According to the post, to prevent Jorts from being trapped behind doors, staff in the office space purchased a doorstop. Another staff member, alias "Pam", objected to this. Pam then compiled a list of training tasks for Jorts in the office, which was met with disagreement by other staff, who said that Jorts would not learn due to his low intellect. When a member of the office staff asserted that "you can't expect Jean's tortoiseshell smarts from orange cat Jorts", Pam stated that this was "perpetuating ethnic stereotypes by saying orange cats are dumb". Pam reportedly requested racial sensitivity training before agreeing to return to work. "Jorts", "Jean", and "Pam" were stated to be pseudonyms to preserve the anonymity of the workforce. Later, Jorts's Twitter account stated that Jorts and Jean were the cats' real names.

According to an update on Reddit by the original poster, the events led to the involvement of human resources management at the workplace. Discussions with human resources led to the discovery that Pam had been applying margarine to Jorts in an attempt to motivate him to groom himself more effectively. These events were anonymously posted in December 2021 to Reddit's "Am I the Asshole" subreddit. An agreement was ultimately reached to resolve the dispute.
In January 2022, critique linking Jorts' lack of intelligence and apparent poor life skills to the color of his coat was refuted by the chief medical officer of the San Diego Humane Society.

== Twitter advocacy ==

The popularity of the Reddit thread discussing these office events led to the creation of a Twitter account that shares updates about the activities of Jorts (and Jean). As of March 2022, the Twitter account had 170,000 followers.

The Twitter account regularly posts pro-trade union messages, winning praise from cartoonist Tom Tomorrow, Senator Elizabeth Warren, and labor movement figures, including Liz Shuler, Lorena Gonzalez Fletcher, and the United Farm Workers. Jorts' labor advocacy has been compared to Scabby the Rat, the giant inflatable rodents that have been used to draw public attention to strikes for decades. Other messages from the Twitter account promote public investment in education and public health. In addition, the account advocates for inclusive technology and policies, such as the alt attribute used to display text in lieu of an image for screen reader software, and protection of transgender people.
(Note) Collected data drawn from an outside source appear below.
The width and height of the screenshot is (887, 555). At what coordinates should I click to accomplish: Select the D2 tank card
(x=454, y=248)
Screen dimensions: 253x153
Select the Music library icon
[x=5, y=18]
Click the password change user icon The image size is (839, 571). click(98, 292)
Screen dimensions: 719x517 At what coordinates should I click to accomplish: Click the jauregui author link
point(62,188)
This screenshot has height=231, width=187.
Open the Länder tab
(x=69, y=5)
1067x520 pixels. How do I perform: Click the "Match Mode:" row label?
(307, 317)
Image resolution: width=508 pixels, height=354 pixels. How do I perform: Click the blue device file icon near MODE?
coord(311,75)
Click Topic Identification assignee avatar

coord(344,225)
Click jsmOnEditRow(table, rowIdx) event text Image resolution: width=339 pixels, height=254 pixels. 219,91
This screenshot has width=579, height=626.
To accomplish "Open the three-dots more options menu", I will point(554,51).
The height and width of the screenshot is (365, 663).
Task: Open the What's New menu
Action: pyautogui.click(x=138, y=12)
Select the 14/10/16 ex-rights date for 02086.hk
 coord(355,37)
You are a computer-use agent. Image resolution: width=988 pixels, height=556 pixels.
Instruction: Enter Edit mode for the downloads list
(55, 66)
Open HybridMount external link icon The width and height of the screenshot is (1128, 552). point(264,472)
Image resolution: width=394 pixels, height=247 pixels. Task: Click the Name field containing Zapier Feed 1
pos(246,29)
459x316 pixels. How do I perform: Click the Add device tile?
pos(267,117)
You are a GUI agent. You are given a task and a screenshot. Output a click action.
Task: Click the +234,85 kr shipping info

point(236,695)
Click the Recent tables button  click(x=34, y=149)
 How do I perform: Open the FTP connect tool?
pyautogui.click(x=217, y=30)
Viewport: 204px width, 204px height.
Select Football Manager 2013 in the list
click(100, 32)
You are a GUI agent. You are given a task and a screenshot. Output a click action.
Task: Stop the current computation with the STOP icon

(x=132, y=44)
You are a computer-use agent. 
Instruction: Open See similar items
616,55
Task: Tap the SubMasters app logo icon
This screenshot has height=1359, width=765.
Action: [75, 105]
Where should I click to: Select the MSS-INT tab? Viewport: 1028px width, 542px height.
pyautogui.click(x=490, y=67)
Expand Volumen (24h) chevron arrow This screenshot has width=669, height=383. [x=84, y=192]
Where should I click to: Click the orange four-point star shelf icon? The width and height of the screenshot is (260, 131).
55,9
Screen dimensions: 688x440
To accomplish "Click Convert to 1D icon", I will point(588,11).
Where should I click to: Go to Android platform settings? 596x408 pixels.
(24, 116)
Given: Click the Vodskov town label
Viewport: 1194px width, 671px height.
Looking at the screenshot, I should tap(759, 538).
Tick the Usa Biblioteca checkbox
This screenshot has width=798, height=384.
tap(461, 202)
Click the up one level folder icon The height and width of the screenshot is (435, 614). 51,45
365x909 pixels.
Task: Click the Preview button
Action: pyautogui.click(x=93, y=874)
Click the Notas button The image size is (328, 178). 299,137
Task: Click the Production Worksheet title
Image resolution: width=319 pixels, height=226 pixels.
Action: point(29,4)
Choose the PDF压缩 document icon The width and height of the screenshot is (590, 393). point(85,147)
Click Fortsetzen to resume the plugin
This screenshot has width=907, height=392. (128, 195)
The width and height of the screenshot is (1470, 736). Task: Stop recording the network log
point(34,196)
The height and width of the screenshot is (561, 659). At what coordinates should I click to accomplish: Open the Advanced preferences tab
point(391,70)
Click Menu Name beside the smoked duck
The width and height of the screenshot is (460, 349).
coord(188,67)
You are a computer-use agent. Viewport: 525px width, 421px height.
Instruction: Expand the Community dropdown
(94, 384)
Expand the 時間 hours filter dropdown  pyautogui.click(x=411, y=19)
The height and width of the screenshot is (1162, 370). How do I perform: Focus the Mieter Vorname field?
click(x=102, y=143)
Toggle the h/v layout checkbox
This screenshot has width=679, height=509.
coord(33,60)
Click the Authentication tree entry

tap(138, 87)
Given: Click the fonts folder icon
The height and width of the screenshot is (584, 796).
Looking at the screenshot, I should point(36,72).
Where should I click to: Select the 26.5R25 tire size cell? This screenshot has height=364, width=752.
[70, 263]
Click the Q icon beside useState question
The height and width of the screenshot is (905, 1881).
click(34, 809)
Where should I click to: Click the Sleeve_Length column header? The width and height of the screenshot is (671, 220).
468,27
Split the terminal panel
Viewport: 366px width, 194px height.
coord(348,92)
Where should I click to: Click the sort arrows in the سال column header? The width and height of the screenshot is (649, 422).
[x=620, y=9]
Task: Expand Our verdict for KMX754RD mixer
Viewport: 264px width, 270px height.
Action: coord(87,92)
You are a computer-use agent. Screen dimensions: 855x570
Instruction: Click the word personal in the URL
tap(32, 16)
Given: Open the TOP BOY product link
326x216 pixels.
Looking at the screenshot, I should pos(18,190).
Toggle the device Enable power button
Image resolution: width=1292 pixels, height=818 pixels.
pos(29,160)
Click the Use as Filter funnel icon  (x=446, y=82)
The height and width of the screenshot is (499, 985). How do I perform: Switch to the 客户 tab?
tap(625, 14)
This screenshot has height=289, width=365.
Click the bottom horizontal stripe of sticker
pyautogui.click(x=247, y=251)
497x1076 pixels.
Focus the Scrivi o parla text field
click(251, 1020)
Public requests to create Jorts merchandise were rejected by the Twitter account. Instead, the account has encouraged followers to adopt cats from pet shelters, donate to a strike fund, or customize existing clothing with the phrase "I LIKE JORTS THE CAT".

== In popular culture ==
A mod of the video game Stardew Valley was made featuring Jorts and fellow office cat Jean as non-player characters.